For years now, conventional wisdom has warned that the rise of artificial intelligence and automation will put millions of people out of work. This assumption about the future of work has largely been accepted as a fact—unavoidable, even if troubling. Earlier this week, the Writers Guild of America (WGA) showed us conventional wisdom isn’t always right.
In winning key worker protections to guard against job loss to generative AI, the WGA demonstrated that workers are not passive bystanders, adrift in tides controlled by business owners and technology developers. Workers, properly organized and sufficiently determined, can bend the future towards their own goals, advancements in technology notwithstanding.
The unions battling bosses for protections against tech-driven obsolescence are fighting for all workers. But they are also demonstrating something crucial for those of us concerned about technology’s broader impact on our society, including on our most basic civil rights and civil liberties: technological determinism is not a law of nature.
Here in Massachusetts, we also know that to be the case. Back in 2019, the ACLU of Massachusetts launched a campaign to bring democratic control over government use of face surveillance technology. When we launched the effort, people laughed at us, shaking their heads like we were naive children. There’s no stopping technological progress, they said, and if a technology exists, it will be deployed in every conceivable context, by every conceivable actor, to do every conceivable thing. Like the WGA, we did not believe that to be the case. Like the WGA, we proved them wrong.
First, we worked with community partners and local elected officials to ban the government’s use of face surveillance technology in eight communities across the state, including Massachusetts’ four largest cities and towns, Boston, Cambridge, Springfield, and Worcester. Next we worked with state legislators to pass the nation’s first rules governing police use of facial recognition statewide, and created a commission to study further reforms. We are currently working with lawmakers to enact those enhanced protections, which the House passed by overwhelming margins with strong bipartisan support last year.
Like the WGA’s, our movement shows that in a democracy, ordinary people, well organized, retain the power to shape our future, even in the face of powerful corporations and advanced technology. This is not a theory; it’s a fact.

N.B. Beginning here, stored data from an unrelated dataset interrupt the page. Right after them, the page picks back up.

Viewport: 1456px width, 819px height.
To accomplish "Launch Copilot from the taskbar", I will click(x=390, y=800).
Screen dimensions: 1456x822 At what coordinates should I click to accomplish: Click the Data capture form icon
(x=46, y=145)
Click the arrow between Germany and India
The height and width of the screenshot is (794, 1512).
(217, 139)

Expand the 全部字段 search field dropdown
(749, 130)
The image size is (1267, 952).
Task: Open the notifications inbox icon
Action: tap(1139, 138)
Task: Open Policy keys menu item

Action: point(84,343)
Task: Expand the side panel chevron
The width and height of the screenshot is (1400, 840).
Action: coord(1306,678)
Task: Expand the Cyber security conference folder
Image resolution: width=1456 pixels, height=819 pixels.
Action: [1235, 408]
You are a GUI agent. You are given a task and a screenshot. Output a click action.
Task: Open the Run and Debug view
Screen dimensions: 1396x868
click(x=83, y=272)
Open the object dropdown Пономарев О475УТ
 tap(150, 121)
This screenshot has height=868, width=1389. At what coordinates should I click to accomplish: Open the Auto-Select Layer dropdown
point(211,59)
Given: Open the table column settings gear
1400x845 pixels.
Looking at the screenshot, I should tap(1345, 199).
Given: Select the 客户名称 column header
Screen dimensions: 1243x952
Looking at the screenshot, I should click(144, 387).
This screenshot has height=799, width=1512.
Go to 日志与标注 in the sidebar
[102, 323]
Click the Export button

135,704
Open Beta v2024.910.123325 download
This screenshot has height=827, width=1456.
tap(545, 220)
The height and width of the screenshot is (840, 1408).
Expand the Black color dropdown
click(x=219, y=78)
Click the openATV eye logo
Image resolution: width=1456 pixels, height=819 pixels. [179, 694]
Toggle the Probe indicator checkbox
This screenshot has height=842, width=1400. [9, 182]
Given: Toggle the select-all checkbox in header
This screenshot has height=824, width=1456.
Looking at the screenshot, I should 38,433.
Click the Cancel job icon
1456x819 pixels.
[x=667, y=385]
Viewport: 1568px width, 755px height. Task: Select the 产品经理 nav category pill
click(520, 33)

And it’s an important lesson for us as we consider the next wave of technology and civil rights issues facing lawmakers in Massachusetts. One measure, the Location Shield Act, would make Massachusetts the first state in the country to ban the sale and monetization of cell phone location data. Another, the Massachusetts Data Privacy Protection Act, would overhaul consumer privacy rules to limit how much information companies can collect and process about us in the first place, instead of relying on failed “consent” models. A bill filed just last week and supported by the robotics industry and the ACLU of Massachusetts would make our state the first in the nation to ban the weaponization of robots, to ensure these tools are used to help us and never to hurt us.
The future of technology’s role in human society is unwritten. The mere existence of advanced surveillance and generative AI tools does not lead us inexorably to a dystopian future without privacy or dignified work. We the people have the power to decide how to use these tools, and crucially, how not to use them. The WGA’s important victory this week isn’t just a message to workers about their power. It’s a message to all of us. The future is ours to shape together, not the purview of the world’s richest men. All we have to do is stay organized and fight. And that’s exactly what we plan to do.